■ **Problem description**
Which of the lines below include "computer"? Each one should be copied out.

■ **Collected data entries**
++++

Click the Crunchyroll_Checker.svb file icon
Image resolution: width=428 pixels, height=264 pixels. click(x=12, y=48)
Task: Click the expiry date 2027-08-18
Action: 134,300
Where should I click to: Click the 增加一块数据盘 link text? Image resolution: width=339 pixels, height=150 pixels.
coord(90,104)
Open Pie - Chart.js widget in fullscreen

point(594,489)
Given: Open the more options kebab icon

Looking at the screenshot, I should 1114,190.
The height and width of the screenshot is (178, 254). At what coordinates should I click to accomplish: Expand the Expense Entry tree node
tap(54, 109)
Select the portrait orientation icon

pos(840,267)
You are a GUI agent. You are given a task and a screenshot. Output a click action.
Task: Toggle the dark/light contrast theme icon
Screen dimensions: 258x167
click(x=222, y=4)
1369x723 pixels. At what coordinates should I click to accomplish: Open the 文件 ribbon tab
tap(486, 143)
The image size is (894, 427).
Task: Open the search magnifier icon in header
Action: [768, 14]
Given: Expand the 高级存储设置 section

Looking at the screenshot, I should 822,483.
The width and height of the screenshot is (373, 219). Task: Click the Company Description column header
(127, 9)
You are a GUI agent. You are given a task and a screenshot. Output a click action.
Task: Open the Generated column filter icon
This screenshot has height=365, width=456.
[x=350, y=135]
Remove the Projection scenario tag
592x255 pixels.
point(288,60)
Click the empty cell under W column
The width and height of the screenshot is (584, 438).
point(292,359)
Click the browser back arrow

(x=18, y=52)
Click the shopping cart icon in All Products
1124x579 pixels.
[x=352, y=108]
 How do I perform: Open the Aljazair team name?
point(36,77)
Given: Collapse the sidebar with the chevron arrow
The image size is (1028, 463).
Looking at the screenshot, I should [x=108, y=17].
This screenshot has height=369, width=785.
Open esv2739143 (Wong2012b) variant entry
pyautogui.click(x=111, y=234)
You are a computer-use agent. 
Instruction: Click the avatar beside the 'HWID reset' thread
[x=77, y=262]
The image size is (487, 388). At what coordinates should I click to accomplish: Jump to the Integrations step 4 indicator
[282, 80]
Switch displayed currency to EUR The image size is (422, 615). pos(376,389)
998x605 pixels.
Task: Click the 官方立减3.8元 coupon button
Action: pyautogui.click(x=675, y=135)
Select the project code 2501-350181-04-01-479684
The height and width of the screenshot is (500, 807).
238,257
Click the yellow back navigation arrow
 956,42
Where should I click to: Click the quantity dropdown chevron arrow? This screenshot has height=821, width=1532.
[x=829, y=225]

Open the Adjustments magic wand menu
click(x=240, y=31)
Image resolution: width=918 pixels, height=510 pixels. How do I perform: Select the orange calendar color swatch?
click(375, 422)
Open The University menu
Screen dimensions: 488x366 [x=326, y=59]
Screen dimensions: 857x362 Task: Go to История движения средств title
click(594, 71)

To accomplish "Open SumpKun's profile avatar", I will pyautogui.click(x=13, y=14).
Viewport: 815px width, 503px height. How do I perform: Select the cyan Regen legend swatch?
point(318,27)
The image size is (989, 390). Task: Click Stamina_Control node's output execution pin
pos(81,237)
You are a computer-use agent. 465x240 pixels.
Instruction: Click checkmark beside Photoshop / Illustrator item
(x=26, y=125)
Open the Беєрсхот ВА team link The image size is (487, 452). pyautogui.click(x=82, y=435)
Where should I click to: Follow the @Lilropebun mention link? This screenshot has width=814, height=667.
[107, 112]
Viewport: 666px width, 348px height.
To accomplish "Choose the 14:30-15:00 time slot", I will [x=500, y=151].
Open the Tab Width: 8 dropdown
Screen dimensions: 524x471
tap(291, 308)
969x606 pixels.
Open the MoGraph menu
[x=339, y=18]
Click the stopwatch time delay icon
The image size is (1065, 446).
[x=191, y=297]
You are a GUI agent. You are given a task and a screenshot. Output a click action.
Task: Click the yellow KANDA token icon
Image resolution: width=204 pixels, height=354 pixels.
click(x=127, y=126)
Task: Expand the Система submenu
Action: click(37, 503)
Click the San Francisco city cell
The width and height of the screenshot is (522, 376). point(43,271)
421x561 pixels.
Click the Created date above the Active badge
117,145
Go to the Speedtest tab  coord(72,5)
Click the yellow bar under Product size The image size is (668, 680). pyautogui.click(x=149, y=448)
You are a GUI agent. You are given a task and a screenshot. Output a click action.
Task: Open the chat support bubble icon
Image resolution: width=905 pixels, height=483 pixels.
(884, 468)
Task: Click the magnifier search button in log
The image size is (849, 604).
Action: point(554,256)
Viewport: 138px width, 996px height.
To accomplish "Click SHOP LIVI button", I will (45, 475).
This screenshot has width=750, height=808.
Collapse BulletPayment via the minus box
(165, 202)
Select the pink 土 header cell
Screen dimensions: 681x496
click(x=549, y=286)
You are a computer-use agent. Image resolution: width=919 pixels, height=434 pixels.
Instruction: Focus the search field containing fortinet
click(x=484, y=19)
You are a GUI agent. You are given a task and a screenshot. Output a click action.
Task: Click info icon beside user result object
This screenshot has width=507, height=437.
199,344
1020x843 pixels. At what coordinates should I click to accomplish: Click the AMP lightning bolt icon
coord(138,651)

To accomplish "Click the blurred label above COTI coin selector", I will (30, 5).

++++

■ **Final answer**
You are a computer-use agent. 
You are a computer-use agent. 465x240 pixels.
You are a computer-use agent. Image resolution: width=919 pixels, height=434 pixels.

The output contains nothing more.